■ WORK INSTRUCTION:
Here you must reproduce each line of the data exactly.

■ Stored data:
========================
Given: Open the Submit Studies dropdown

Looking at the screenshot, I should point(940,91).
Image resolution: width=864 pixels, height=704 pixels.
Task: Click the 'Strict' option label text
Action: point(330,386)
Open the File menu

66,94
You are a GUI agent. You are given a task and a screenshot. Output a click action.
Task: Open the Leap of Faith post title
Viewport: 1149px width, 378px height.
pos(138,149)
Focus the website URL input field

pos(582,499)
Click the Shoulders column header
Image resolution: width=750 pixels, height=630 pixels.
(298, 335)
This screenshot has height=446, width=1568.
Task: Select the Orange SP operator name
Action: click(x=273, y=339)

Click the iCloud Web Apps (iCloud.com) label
========================
■ RESPONSE FOR THIS EXERCISE:
Given: Open the Submit Studies dropdown

Looking at the screenshot, I should point(940,91).
Image resolution: width=864 pixels, height=704 pixels.
Task: Click the 'Strict' option label text
Action: point(330,386)
Open the File menu

66,94
You are a GUI agent. You are given a task and a screenshot. Output a click action.
Task: Open the Leap of Faith post title
Viewport: 1149px width, 378px height.
pos(138,149)
Focus the website URL input field

pos(582,499)
Click the Shoulders column header
Image resolution: width=750 pixels, height=630 pixels.
(298, 335)
This screenshot has height=446, width=1568.
Task: Select the Orange SP operator name
Action: click(x=273, y=339)

Click the iCloud Web Apps (iCloud.com) label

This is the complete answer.